Financial Times amends misattributed quote in Ukraine drone coverage

The Financial Times has corrected an article published on October 1 about Ukraine’s use of drone interceptors, after it misattributed a key quote on the scale of Kyiv’s daily defence needs. The paper had initially credited the remark to Alex Roslin of the Ukrainian drone maker Wild Hornets. The correction clarifies that the comment - “the scale is mind-boggling”- was in fact made by Max Enders of Germany’s Tytan Technologies.

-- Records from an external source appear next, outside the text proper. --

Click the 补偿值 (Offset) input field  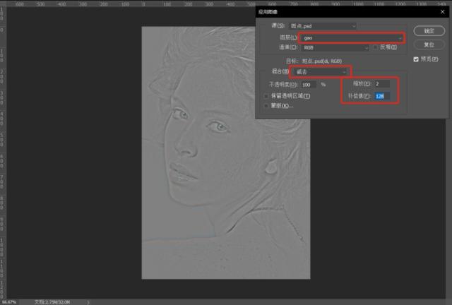[382, 95]
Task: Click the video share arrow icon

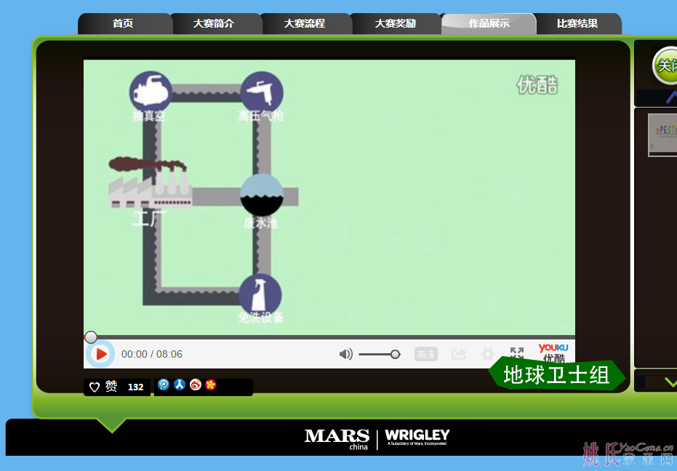Action: tap(459, 354)
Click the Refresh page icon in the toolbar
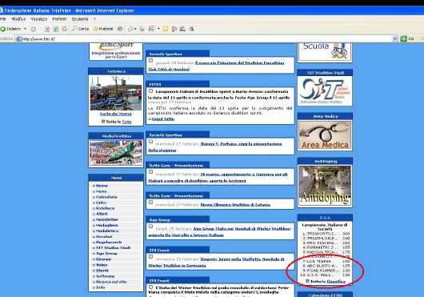Image resolution: width=424 pixels, height=297 pixels. click(56, 29)
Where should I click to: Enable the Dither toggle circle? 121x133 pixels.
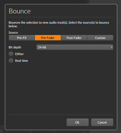[x=11, y=54]
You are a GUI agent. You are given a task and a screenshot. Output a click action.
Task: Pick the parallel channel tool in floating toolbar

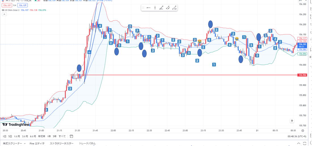pyautogui.click(x=168, y=8)
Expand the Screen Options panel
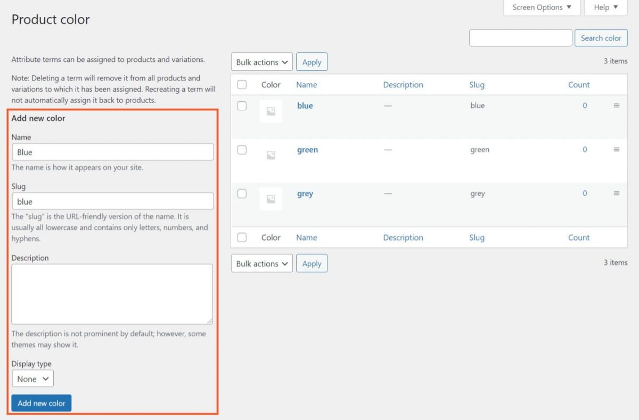This screenshot has width=639, height=420. click(542, 7)
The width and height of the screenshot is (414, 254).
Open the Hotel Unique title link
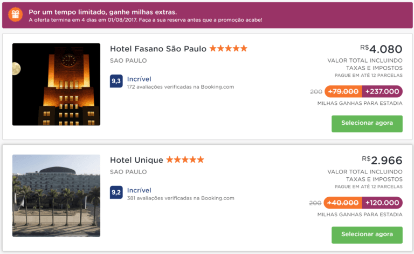pyautogui.click(x=136, y=160)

The original story, which examined Europe’s role in supplying Ukraine’s rapidly expanding air-defence network, used the quotation to illustrate the extraordinary volume of interceptors required to counter Russian drone attacks. By assigning the line to a Ukrainian manufacturer rather than a German supplier, the piece blurred the distinction between those producing drones for the front and those supplying systems to support them.

That matters because sourcing attribution in wartime coverage shapes readers’ understanding of who is setting the narrative, whether front-line Ukrainian firms or Western defence partners. Misplacing a quote risks overstating domestic Ukrainian confidence and underplaying Europe’s industrial perspective on the logistical strain of the war effort.

The correction ensures readers can accurately trace who is assessing the scale of Ukraine’s needs, a crucial detail in a debate that influences both funding and public perception. As Western support becomes more politically contested, precise sourcing between Ukrainian and European actors is essential to maintain credibility in defence reporting.